## Extracto de página
Mons. Agustí Cortés En contraste con el ambiente que estos días se puede vivir, vemos oportuno decir palabras serias. Estos días también nos proporcionan ratos de tiempo libre y, quizá (ojalá), algo de silencio para rumiar cosas importantes, que el trasiego de la vida cotidiana nos impide atender.
Cada vez que entre nosotros se produce una desgracia, como la muerte de alguien, víctima de un crimen o de una desgracia natural, desarrollamos una liturgia cargada de símbolos. Nadie lo discute. Todos, hasta los más racionalistas y fríos, que podrían rechazar otras liturgias, ven natural que se amontonen flores, se interprete una música suave y emotiva, se enciendan velas, se pongan frases alusivas a la víctima, etc.
No suele faltar el famoso “minuto de silencio”. Todos, reunidos en fila o en círculo, con rostro serio y la mirada perdida, guardamos silencio durante un minuto. Es uno de los gestos rituales más frecuentes y generalizados.
Pero más de una vez nos hemos preguntado qué pasa por dentro de cada uno de nosotros durante ese pequeño rato, vacío de palabras y sonido alguno. Ese silencio, esa concentración, ¿qué significa para cada uno?; ¿qué ocurre en el interior de los que participan?

## Registros de datos
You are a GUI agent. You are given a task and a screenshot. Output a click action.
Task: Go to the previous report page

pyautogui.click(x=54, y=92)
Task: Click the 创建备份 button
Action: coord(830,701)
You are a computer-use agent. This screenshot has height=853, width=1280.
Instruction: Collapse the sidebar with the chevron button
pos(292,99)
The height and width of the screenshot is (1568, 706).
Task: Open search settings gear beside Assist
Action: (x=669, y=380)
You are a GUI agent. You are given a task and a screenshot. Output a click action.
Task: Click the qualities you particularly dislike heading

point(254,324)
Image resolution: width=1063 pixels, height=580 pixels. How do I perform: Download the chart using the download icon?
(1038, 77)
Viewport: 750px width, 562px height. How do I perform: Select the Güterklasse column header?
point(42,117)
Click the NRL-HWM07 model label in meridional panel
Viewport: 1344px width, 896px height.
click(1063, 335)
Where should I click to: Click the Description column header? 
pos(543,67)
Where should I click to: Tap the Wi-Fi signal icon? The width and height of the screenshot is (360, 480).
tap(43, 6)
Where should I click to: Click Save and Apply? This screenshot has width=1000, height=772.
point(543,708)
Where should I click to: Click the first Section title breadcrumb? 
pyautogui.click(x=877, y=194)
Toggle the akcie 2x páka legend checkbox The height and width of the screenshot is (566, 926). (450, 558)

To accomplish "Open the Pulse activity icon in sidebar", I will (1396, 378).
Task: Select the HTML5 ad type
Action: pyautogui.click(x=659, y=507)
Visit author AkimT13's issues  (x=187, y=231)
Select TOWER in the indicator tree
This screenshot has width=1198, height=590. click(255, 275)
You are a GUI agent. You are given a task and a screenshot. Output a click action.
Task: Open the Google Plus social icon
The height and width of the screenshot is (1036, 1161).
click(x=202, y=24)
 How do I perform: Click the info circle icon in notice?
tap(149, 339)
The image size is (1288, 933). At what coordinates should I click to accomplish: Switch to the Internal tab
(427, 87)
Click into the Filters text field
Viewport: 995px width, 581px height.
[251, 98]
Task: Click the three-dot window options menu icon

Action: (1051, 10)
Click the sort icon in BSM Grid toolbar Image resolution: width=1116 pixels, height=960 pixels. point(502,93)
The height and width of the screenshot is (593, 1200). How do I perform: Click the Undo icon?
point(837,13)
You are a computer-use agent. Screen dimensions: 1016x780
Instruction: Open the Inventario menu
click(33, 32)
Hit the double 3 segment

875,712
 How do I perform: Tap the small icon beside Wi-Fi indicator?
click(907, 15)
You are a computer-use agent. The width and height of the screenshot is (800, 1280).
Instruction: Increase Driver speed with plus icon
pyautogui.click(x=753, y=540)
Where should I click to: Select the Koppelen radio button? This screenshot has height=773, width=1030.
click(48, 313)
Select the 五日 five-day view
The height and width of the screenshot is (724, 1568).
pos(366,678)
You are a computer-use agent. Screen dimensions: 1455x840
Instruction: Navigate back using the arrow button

## Ejercicios por resolver
(1) Cambia "velas" por "cirios" en el texto sobre el minuto de silencio y reproduce todo lo que va desde "Cada vez que" hasta "frecuentes y generalizados.".
(2) Según el texto sobre el minuto de silencio, ¿por qué estos días son propicios para reflexionar sobre cosas importantes?
(3) Prosigue el texto sobre el minuto de silencio después de su última frase.
No hace falta consultar las entradas.

## Respuestas a ejercicios
(1)
Cada vez que entre nosotros se produce una desgracia, como la muerte de alguien, víctima de un crimen o de una desgracia natural, desarrollamos una liturgia cargada de símbolos. Nadie lo discute. Todos, hasta los más racionalistas y fríos, que podrían rechazar otras liturgias, ven natural que se amontonen flores, se interprete una música suave y emotiva, se enciendan cirios, se pongan frases alusivas a la víctima, etc.
No suele faltar el famoso “minuto de silencio”. Todos, reunidos en fila o en círculo, con rostro serio y la mirada perdida, guardamos silencio durante un minuto. Es uno de los gestos rituales más frecuentes y generalizados.

(2) Porque proporcionan ratos de tiempo libre y, quizá, algo de silencio. En cambio, el trasiego de la vida cotidiana impide atender esas cosas.

(3)
Esperemos que la pregunta no resulte inoportuna. No es mera curiosidad. La cuestión responde al interés – casi por deformación profesional – de conocer el corazón humano. ¿Qué es lo que hay en el contacto con el dolor concreto, que justifique ese gesto? ¿Y cuando ese dolor es resultado de un crimen o de una injusticia? ¿Y cuando la víctima es particularmente querida?…
Se trata más bien de sentimientos espontáneos, que necesitan liberarse y ser compartidos. Quizá se quiere expresar solidaridad en el dolor, como quien busca la compañía, o la ofrece, para poder sobrellevar el sufrimiento. Quizá expresa también solidaridad en la indignación y la protesta, cuando es el caso de una injusticia o un abuso. El silencio sustituiría al grito de denuncia.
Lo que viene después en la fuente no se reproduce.